Meine Rezension zu dem neu erschienene Taschenbuch „111 Gründe die Ostsee zu lieben“ von Jörg und Renate Mehrwald.

11 Gründe die Ostsee zu lieben von Renate Petra und Jörg Mehrwald

Eine Liebeserklärung an die Küste des Bernsteins, Störtebekers und der Strandkörbe

256 Seiten

Die erste Auflage erschien im Juli 2013 im Schwarzkopf & Schwarzkopf Verlag und ist Bestandteil der 111 Gründe … zu lieben Reihe.

Für die Autoren, das Ehepaar Mehrwald, ist die Ostsee die schönste Badewanne der Nordhalbkugel. Das klingt vermessen, aber kein Binnenmeer bietet soviel landschaftliche Abwechslung und so eine reichhaltige Kultur und Geschichte wie das größte Brackwassermeer.

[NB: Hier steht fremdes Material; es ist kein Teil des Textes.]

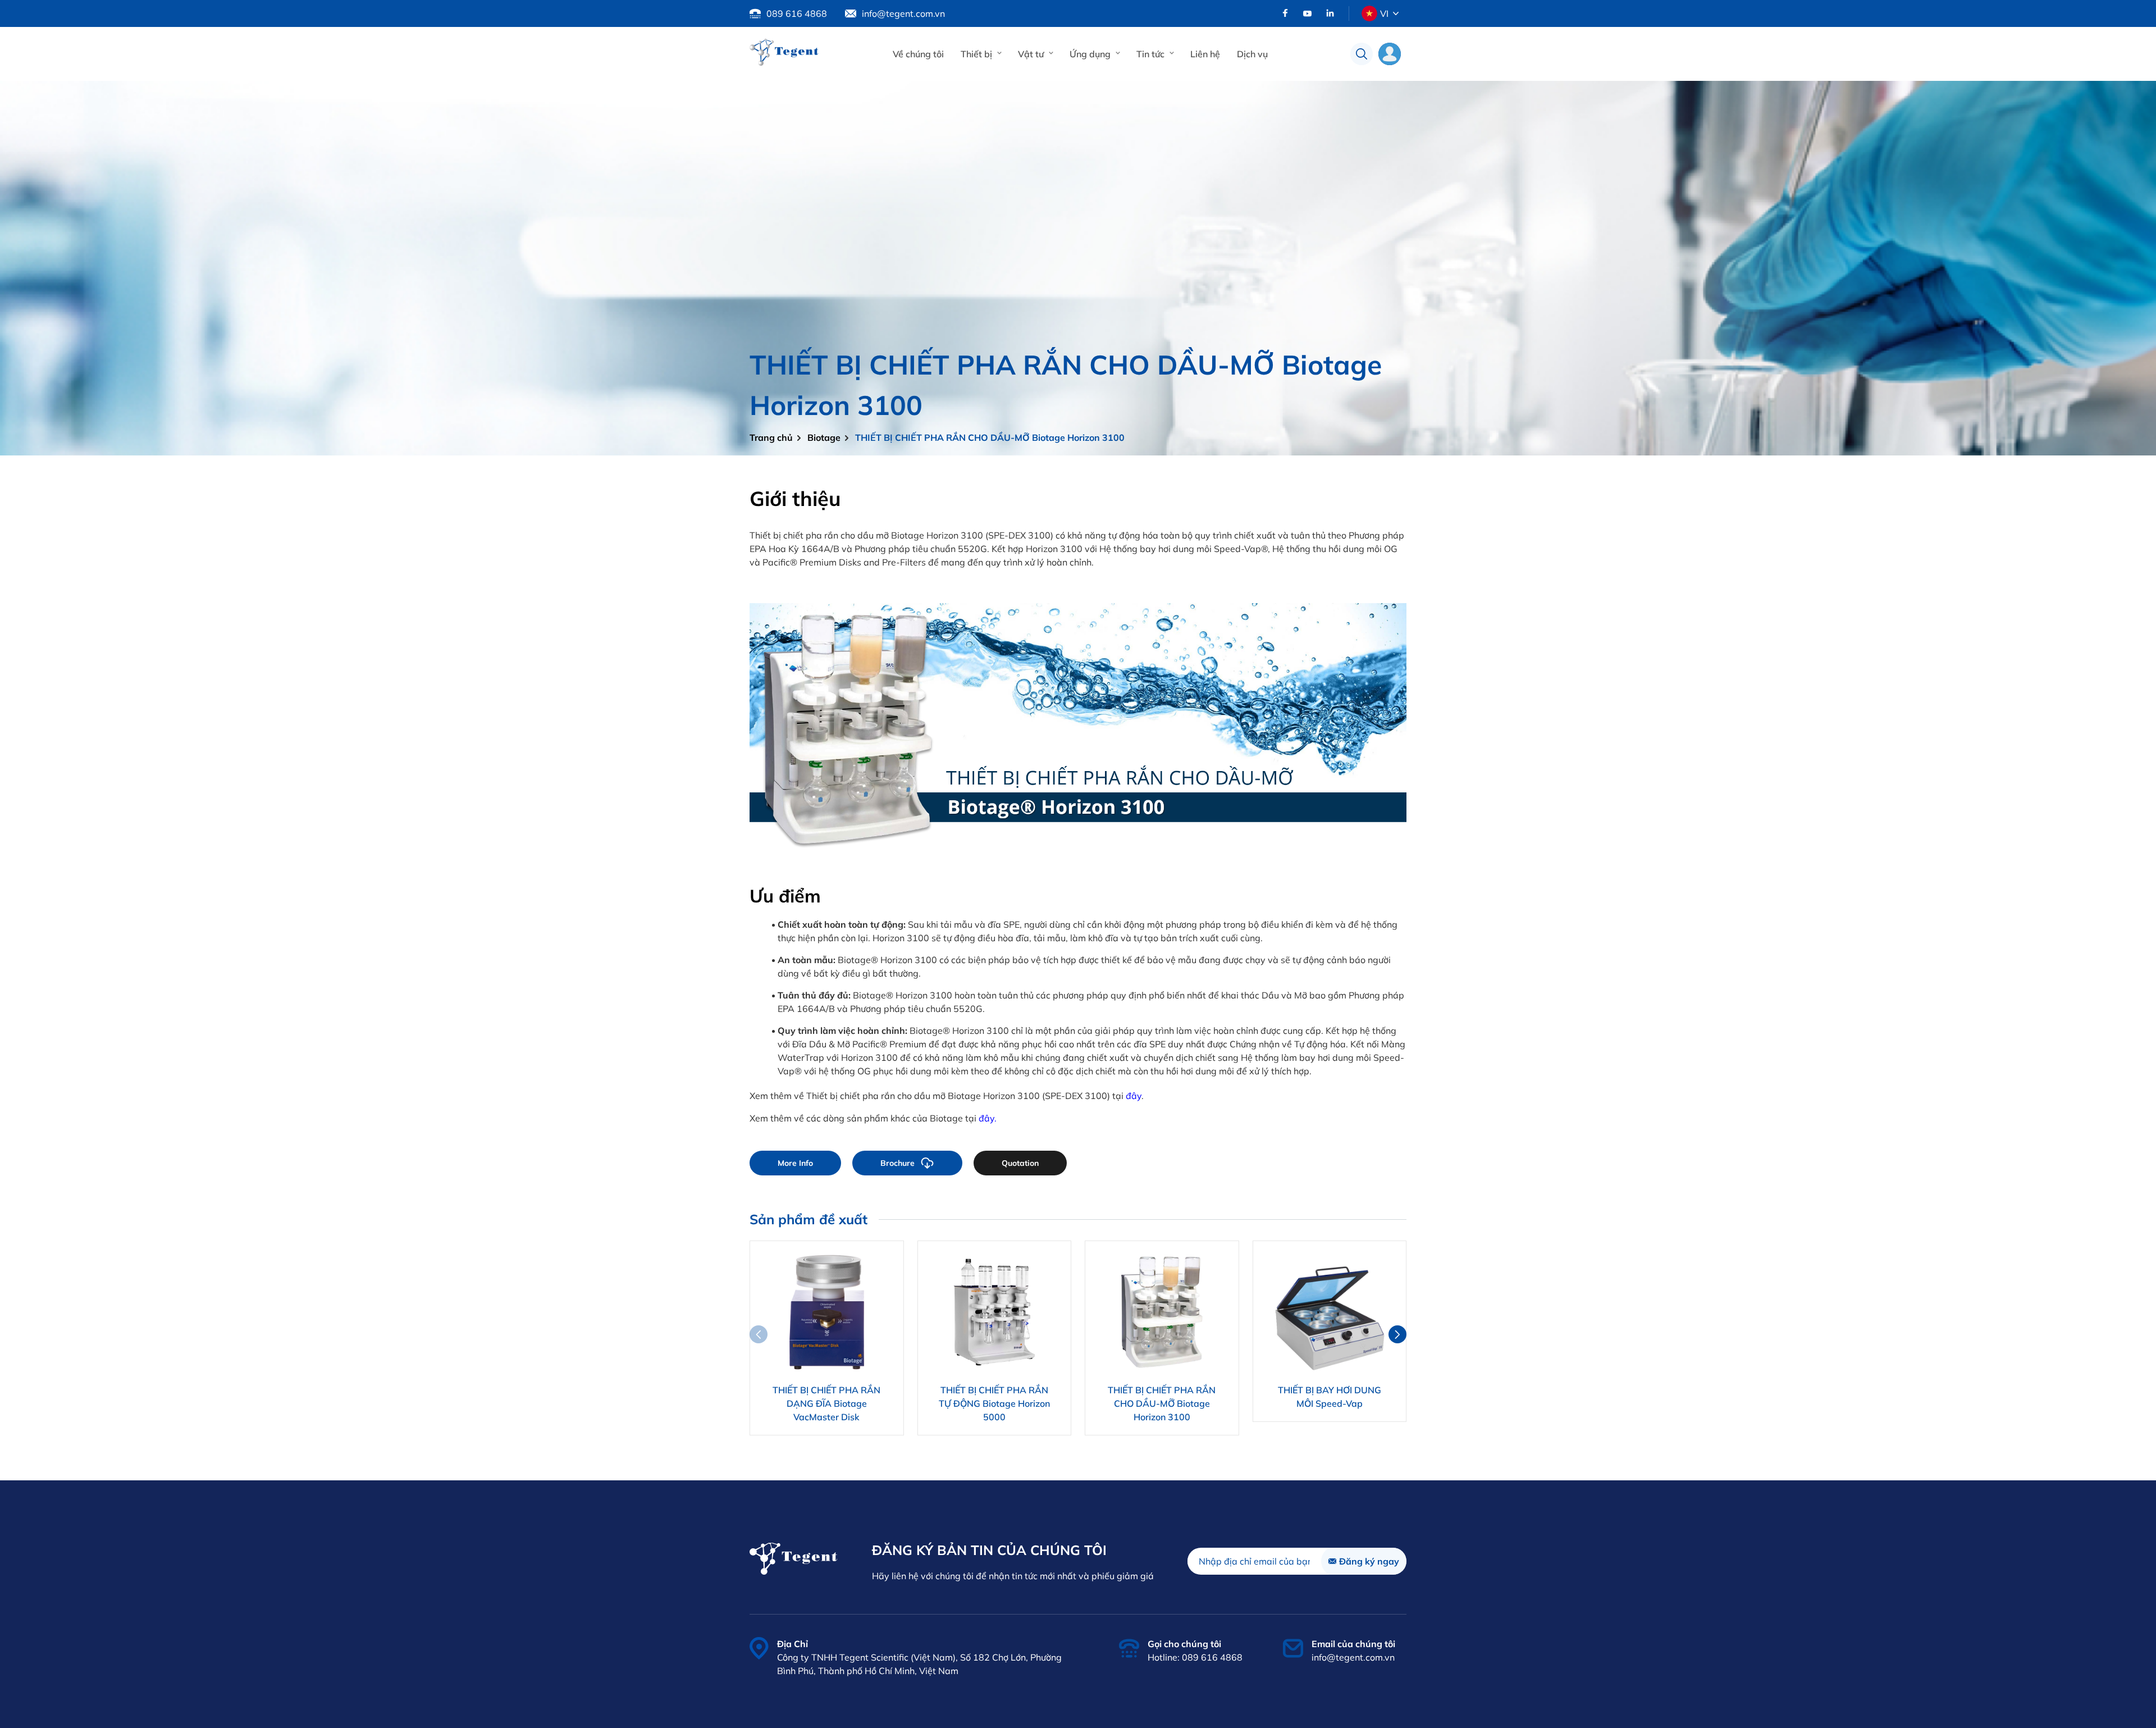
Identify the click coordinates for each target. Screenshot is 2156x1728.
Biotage (824, 437)
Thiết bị (976, 54)
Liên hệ (1205, 54)
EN (1384, 39)
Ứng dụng (1090, 54)
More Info (795, 1163)
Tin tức (1150, 54)
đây (1133, 1095)
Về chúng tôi (918, 54)
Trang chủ (771, 437)
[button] (1397, 1334)
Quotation (1020, 1163)
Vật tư (1031, 54)
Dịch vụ (1252, 54)
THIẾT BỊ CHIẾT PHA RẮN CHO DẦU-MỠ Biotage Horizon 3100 (990, 437)
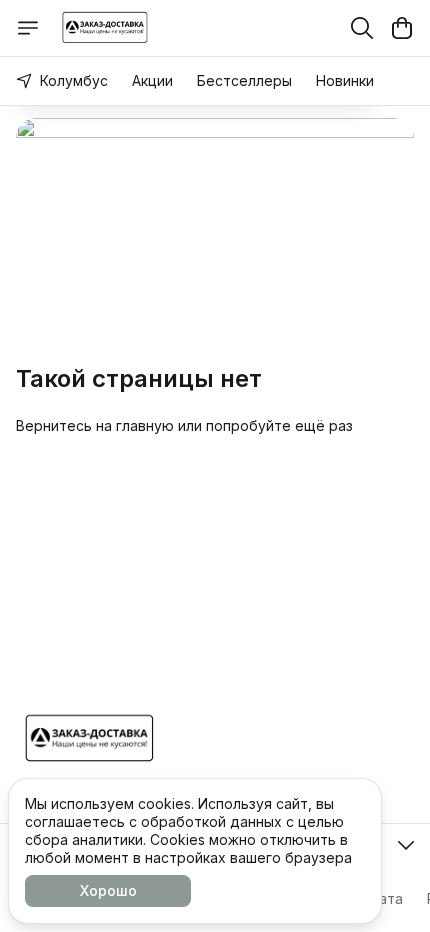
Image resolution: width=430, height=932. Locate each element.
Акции (152, 80)
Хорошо (108, 890)
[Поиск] (362, 28)
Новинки (345, 80)
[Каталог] (28, 28)
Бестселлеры (244, 80)
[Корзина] (402, 28)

Jörg Mehrwald weiß seine Erfahrungen als Autor für diverse TV-Produktionen (u.a. 7 Tage 7 Köpfe) und Romancier gewinnbringend einzusetzen. Durch den lockeren und gut verständlichen Schreibstil liest man das Buch schnell durch. Die Schrift ist gut gesetzt, das Papier akzeptabel und nicht zu weiß. Abbildungen in Form von Photographien oder Gemälden weist die Publikation leider nicht auf, wenn man mal von den handgezeichneten Möwen absieht, die fast auf jeder zweiten Seite zu finden sind.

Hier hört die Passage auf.